Exercise instructions: Each line of the data below from the one holding "Where should I click to: Click the Road" to the one holding "has width=945, height=523.", inclusive, is to be reproduced exactly; no other line belongs in the answer.

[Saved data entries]
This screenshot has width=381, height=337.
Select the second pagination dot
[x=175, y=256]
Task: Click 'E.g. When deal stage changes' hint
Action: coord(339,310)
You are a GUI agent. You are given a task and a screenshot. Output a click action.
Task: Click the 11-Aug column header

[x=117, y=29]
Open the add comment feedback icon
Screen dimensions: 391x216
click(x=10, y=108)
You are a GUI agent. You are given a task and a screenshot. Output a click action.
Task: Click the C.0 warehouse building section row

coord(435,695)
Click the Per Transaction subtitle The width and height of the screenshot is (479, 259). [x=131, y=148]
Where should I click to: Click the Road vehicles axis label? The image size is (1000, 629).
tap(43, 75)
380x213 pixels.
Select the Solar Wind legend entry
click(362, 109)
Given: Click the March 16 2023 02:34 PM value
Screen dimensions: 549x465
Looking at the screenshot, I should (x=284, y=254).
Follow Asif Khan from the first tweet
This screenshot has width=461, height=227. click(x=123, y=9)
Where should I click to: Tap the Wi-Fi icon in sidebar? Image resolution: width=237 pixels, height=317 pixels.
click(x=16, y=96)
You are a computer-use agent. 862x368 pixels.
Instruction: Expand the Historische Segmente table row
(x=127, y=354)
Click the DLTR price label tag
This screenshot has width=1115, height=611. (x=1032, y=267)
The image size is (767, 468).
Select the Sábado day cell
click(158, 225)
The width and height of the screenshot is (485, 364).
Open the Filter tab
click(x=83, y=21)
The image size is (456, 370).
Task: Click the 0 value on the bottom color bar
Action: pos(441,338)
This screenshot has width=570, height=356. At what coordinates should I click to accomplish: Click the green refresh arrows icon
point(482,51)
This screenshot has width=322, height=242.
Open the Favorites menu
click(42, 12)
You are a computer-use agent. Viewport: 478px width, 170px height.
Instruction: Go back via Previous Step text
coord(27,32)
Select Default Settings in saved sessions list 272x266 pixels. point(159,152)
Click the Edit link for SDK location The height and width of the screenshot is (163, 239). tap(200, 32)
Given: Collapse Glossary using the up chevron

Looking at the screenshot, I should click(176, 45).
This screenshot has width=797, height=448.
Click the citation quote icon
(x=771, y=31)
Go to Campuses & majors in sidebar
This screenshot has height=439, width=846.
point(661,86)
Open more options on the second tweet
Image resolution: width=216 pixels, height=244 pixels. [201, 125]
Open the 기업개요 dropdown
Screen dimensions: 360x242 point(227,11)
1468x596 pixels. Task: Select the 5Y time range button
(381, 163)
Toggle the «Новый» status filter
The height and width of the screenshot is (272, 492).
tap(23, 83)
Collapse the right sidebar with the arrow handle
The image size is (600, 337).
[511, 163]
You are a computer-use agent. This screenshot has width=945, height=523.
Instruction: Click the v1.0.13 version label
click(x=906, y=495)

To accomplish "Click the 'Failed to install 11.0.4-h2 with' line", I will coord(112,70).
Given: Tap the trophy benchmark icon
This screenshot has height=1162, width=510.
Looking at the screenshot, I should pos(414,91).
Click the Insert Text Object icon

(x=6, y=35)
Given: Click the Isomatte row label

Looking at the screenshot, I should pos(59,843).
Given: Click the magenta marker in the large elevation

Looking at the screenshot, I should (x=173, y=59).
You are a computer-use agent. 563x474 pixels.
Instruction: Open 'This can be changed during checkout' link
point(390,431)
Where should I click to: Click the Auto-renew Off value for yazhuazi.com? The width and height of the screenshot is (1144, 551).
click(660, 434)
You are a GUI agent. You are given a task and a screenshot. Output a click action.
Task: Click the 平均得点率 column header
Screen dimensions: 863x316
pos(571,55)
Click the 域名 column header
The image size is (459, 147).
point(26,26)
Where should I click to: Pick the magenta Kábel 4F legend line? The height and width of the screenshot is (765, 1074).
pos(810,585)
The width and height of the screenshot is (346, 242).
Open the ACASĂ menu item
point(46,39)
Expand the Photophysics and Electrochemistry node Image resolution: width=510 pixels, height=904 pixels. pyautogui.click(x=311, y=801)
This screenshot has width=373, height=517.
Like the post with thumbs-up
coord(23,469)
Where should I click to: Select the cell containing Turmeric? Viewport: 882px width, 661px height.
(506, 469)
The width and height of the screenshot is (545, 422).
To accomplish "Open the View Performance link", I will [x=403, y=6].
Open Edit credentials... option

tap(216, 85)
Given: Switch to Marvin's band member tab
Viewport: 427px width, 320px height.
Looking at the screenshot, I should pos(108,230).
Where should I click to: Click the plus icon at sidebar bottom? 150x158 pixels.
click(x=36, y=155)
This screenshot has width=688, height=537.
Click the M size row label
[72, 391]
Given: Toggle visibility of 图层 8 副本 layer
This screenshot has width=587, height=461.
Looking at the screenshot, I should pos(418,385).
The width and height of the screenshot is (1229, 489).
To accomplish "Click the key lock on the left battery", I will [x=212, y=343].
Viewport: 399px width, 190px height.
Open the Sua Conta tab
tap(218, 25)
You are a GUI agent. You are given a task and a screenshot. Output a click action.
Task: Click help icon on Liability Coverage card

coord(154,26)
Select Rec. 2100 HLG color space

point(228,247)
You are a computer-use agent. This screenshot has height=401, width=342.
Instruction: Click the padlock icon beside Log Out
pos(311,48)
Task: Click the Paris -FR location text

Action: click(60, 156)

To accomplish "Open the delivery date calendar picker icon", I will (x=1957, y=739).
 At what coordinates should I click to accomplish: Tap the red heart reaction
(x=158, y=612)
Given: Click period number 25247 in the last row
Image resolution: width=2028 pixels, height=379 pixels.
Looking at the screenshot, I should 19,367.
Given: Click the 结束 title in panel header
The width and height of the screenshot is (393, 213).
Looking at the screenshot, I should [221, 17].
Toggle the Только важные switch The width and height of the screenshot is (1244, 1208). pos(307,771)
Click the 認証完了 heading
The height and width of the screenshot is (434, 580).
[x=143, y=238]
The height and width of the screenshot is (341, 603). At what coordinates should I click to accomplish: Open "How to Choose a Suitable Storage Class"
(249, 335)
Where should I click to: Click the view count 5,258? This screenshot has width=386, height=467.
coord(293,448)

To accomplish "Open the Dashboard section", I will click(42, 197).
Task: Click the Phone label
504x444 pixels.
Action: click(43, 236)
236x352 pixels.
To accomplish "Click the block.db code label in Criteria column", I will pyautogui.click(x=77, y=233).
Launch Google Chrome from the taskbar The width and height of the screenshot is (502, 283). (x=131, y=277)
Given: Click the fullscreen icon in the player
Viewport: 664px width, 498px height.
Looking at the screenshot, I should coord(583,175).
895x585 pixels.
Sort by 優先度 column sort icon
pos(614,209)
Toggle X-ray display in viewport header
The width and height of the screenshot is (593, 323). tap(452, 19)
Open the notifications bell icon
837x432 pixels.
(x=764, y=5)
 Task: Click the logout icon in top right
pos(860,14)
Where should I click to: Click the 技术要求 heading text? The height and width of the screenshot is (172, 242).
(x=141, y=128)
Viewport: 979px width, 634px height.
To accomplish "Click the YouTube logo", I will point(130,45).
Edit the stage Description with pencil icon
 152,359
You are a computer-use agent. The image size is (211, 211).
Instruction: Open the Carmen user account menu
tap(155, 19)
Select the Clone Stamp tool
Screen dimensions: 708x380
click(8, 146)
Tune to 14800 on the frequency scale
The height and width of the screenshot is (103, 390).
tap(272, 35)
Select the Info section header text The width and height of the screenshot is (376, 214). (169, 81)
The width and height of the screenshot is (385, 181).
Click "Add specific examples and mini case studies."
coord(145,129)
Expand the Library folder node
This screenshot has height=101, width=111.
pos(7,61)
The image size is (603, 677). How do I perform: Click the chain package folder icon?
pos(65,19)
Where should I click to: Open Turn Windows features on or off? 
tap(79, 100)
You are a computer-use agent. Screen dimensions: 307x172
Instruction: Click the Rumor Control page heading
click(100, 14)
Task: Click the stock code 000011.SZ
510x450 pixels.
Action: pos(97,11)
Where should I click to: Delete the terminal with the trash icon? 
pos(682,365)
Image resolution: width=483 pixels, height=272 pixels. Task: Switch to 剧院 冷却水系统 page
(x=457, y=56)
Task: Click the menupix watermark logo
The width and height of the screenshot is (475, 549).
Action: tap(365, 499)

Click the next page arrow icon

Your solution:
Where should I click to: Click the Road vehicles axis label? The image size is (1000, 629).
tap(43, 75)
380x213 pixels.
Select the Solar Wind legend entry
click(362, 109)
Given: Click the March 16 2023 02:34 PM value
Screen dimensions: 549x465
Looking at the screenshot, I should (x=284, y=254).
Follow Asif Khan from the first tweet
This screenshot has width=461, height=227. click(x=123, y=9)
Where should I click to: Tap the Wi-Fi icon in sidebar? Image resolution: width=237 pixels, height=317 pixels.
click(x=16, y=96)
You are a computer-use agent. 862x368 pixels.
Instruction: Expand the Historische Segmente table row
(x=127, y=354)
Click the DLTR price label tag
This screenshot has width=1115, height=611. (x=1032, y=267)
The image size is (767, 468).
Select the Sábado day cell
click(158, 225)
The width and height of the screenshot is (485, 364).
Open the Filter tab
click(x=83, y=21)
The image size is (456, 370).
Task: Click the 0 value on the bottom color bar
Action: pos(441,338)
This screenshot has width=570, height=356. At what coordinates should I click to accomplish: Click the green refresh arrows icon
point(482,51)
This screenshot has width=322, height=242.
Open the Favorites menu
click(42, 12)
You are a computer-use agent. Viewport: 478px width, 170px height.
Instruction: Go back via Previous Step text
coord(27,32)
Select Default Settings in saved sessions list 272x266 pixels. point(159,152)
Click the Edit link for SDK location The height and width of the screenshot is (163, 239). tap(200, 32)
Given: Collapse Glossary using the up chevron

Looking at the screenshot, I should click(176, 45).
This screenshot has width=797, height=448.
Click the citation quote icon
(x=771, y=31)
Go to Campuses & majors in sidebar
This screenshot has height=439, width=846.
point(661,86)
Open more options on the second tweet
Image resolution: width=216 pixels, height=244 pixels. [201, 125]
Open the 기업개요 dropdown
Screen dimensions: 360x242 point(227,11)
1468x596 pixels. Task: Select the 5Y time range button
(381, 163)
Toggle the «Новый» status filter
The height and width of the screenshot is (272, 492).
tap(23, 83)
Collapse the right sidebar with the arrow handle
The image size is (600, 337).
[511, 163]
You are a computer-use agent. This screenshot has width=945, height=523.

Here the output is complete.